--- START ---

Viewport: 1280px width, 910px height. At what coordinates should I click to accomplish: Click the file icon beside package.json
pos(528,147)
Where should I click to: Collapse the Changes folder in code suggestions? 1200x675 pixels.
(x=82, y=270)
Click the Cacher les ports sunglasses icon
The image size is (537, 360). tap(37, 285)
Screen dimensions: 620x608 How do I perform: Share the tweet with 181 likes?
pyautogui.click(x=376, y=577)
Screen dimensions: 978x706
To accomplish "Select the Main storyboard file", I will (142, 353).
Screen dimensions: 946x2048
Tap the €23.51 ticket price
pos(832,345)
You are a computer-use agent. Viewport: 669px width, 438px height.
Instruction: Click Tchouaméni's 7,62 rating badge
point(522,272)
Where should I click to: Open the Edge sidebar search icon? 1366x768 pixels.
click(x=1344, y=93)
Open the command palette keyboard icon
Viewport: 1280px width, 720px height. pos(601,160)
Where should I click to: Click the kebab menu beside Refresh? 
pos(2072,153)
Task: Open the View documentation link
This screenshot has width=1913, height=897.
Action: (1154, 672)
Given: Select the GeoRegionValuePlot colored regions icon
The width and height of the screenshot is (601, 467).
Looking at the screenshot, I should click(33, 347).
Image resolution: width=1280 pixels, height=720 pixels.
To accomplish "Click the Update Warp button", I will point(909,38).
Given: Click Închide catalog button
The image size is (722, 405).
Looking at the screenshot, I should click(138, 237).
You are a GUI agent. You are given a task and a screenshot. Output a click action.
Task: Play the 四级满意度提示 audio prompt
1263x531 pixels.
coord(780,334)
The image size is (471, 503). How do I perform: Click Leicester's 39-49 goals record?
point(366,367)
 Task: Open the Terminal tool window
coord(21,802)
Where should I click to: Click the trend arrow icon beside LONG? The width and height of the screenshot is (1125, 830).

--- END ---

__TASK BRIEF__. There is a line with "Where should I click to: Click the kebab" and a line with "Given: Select the" above. Copy exactly those two lines and all lines between them, with nothing else.

__PROBLEM SOLUTION__.
Where should I click to: Click the kebab menu beside Refresh? 
pos(2072,153)
Task: Open the View documentation link
This screenshot has width=1913, height=897.
Action: (1154, 672)
Given: Select the GeoRegionValuePlot colored regions icon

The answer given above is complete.